Should be okay. Use 2W resistors for the 12AU7 side

[PRR]

> an advantage of using a 12AU7 over a 12AX7.

In the main example I outlined, and most places Fender used a cathodyne, the job is "easy", either tube can do the job, and cathodyne operation masks most of the difference.

Now look at older Ampeg SVT. Three 6550 per side. Maximum 50K gridleak per tube, 17K per side. As cathodyne you want the single-output "34K" load conditions. The short answer is that you don't do a six-pack of fix-bias 6550 with a cathodyne. The long answer is that a 12AU7 will do a whole lot better than a 12AX7. (The Ampeg answer is to use separate big-12AU7 {12BH7} cathode followers after a push-pull gain stage; the cathodyne is 2 stages left of the 6550s.)

> confused me is that if the splitload PI has about unity gain how can one have more gain than the other?

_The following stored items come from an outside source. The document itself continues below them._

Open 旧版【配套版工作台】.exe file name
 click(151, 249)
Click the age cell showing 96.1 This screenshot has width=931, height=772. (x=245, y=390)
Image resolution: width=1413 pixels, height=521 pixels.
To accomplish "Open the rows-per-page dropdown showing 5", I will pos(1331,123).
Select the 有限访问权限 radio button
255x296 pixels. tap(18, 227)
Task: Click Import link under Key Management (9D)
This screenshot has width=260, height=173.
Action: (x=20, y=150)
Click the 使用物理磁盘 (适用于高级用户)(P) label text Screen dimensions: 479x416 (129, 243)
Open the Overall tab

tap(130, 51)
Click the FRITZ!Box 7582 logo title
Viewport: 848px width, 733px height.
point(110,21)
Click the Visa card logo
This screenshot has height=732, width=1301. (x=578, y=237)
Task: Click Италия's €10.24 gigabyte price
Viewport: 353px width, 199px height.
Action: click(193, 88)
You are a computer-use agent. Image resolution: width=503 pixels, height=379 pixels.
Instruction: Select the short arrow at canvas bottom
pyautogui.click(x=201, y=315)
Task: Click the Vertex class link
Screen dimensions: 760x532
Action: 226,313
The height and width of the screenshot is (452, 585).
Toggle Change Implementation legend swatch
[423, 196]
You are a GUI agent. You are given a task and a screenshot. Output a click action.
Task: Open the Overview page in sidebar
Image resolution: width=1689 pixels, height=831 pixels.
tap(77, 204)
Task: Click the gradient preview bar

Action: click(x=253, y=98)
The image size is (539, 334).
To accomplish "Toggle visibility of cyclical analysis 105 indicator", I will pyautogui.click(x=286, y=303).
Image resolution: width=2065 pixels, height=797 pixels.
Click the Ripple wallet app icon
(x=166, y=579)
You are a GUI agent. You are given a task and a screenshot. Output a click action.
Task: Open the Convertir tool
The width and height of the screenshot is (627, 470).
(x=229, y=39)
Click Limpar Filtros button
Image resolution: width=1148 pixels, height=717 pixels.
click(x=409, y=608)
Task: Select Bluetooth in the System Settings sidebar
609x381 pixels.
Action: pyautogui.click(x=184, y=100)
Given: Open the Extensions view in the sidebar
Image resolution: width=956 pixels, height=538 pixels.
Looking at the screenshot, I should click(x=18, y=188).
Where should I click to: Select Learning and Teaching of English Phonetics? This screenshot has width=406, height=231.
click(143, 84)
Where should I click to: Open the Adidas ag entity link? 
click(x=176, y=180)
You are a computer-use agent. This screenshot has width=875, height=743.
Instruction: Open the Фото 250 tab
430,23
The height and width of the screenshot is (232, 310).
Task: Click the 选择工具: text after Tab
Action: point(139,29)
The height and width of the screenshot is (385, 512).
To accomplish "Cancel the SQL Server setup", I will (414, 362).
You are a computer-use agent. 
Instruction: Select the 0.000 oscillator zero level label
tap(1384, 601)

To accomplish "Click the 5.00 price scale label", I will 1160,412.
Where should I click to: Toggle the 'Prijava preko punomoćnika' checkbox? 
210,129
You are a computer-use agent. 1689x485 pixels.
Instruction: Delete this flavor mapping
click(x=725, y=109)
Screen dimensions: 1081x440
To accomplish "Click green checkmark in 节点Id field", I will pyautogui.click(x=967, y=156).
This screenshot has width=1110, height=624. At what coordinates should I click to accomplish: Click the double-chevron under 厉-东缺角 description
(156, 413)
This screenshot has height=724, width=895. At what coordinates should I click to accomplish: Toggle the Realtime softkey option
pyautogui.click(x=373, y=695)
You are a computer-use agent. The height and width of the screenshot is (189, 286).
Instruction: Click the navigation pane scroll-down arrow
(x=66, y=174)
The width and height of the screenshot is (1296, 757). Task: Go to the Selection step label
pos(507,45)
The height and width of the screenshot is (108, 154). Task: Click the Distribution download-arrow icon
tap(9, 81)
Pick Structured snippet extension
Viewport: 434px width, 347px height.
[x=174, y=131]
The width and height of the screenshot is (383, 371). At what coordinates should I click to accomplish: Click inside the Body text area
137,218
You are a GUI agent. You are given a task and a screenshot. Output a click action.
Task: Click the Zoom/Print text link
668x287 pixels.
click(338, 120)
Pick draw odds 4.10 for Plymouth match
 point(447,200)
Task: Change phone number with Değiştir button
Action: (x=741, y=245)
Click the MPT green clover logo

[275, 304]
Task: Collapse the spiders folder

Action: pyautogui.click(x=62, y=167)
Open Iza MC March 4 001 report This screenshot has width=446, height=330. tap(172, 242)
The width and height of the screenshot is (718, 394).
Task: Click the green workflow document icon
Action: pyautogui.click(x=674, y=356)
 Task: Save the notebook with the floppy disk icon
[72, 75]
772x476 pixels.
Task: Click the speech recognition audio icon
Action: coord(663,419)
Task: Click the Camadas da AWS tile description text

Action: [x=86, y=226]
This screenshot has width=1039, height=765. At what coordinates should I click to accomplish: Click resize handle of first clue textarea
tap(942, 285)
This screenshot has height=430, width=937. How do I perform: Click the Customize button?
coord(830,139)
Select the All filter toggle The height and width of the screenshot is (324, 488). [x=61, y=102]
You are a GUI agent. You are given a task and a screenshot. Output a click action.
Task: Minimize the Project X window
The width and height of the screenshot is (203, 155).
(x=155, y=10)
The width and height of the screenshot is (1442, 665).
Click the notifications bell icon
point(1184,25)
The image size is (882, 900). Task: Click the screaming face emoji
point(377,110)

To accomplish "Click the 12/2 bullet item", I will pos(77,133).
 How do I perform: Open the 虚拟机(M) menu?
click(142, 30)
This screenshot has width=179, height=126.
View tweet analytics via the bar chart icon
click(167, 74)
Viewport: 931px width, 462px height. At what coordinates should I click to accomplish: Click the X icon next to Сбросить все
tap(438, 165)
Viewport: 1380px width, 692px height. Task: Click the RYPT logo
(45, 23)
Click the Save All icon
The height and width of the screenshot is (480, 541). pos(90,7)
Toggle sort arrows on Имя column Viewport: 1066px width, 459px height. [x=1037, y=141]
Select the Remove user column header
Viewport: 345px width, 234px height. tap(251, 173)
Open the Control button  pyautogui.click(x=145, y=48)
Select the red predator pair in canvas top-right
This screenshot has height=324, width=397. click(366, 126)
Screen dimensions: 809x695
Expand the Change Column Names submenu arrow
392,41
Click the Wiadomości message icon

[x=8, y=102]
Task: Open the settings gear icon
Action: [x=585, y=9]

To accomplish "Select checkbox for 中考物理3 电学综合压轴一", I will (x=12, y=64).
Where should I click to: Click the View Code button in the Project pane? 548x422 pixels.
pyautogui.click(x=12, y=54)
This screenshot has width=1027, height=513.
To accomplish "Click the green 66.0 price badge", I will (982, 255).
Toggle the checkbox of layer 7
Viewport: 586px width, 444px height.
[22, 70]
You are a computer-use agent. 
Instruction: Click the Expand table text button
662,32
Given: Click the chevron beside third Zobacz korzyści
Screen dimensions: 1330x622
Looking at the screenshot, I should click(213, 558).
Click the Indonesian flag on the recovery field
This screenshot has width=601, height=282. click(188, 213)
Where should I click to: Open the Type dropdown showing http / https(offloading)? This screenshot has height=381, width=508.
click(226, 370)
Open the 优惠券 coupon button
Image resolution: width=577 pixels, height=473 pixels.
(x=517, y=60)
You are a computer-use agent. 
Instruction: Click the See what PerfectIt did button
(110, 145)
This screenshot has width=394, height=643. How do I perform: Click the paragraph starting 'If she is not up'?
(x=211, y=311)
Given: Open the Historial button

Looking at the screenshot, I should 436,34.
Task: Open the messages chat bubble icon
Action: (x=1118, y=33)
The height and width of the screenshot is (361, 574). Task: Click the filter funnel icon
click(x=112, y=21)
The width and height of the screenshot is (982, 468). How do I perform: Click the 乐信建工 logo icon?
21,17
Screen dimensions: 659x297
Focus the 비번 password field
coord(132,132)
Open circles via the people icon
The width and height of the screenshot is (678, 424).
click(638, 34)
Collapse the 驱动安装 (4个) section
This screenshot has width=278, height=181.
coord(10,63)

Do not confuse gain with maximum output. A 9V fuzz-pedal may have gain of 200 but max-out of only 1V. Your 6V6 has gain near 10 but max-out of nearly 200V at the OT primary. (Taken to OT secondary, depending on tap, gain may be a bit under unity and max-out near 12V RMS.)

Cathodyne's "about unity" might be said better as "almost unity". It is never more than unity. It is always less, It should never be much less than unity. One variant can be closer to unity than the other. It may make "no difference". For the conditions I outlined: 12AU7 0.92, 12AX 0.98. The difference is 0.98/0.92 or 1.06. All your other stages vary 10% or more, this isn't even significant.

> one can produce a 15% greater voltage with a 15% greater input signal?

Yes. Rather, 12AX7 needs 47/0.98= 48V in to make 47V out, 12AU7 needs 54/0.92= 59V in to make 54V out.

The stage before must be able to swing this 48V or 59V. But the cathodyne has VERY high input impedance. If you look at the "Rs=1Meg" rows, 12AX7 voltage-amp can make 46V RMS or 65V peak, so can be designed to slam the cathodyne to its limits.

> Here's the schematic of what I have built so far

Self-biased 6V6 with 220K grid resistors. That's easy. Any 3/4-assed driver can slam the 6V6es to their limits. You'd have to beat seriously hard, into over-over-drive, to hear any difference between different driver schemes.

High-volt fix-bias output stages need more care in their driver stages. Compare Fender Bassman 5B6, 5E6, and 5F6(a). 5B6 is self-bias and easy. (Also its paraphase is strong drive.) 5E6 is more "modern", and does the job, at least for bass or lightly overdriven guitar. 5F6(a) has the shared-tail driver which has excess balanced drive, and (with 5F6A NFB) has been popular for very large overdrive.

> Valve Wizard's discussion of what he calls a cathodyne PI, he talks about the stage distorting

That's an advanced study. Very pertinent, but tricky.

The naked cathodyne has funny overload action, true. Not horrible though.

What he is showing is cathodyne -inside- the feedback loop of the whole power amp. When the output stage overloads, the NFB forces the driver to try to overcome the clipping. That's what NFB does. You can get some VERY wild waveforms. If you do not know if your power is limited in power stage or driver stage, these waves are very confusing. In diagnosing a "weak" hi-fi amp, you would disconnect NFB to see how the naked amp overloads.

NOTE: many-many guitar amps which use cathodyne do not use NFB (or not-much) around power and driver stages, You won't get these extreme dips and humps.

Also note that most guitar amps capacitor couple driver to cathodyne grid. When cathodyne overloads, the cap-coupling will bias-shift, and stay clean a little longer, then go into cut-off distortion.

Don't re-invent wheels. Find a respectable amp with similar power-stage grid resistors and voltages. Steal the whole darn thing.

[jeff]

"Don't re-invent wheels."
AMEN.
Thanks for talking it out with me guys. Few more pieces of the puzzle.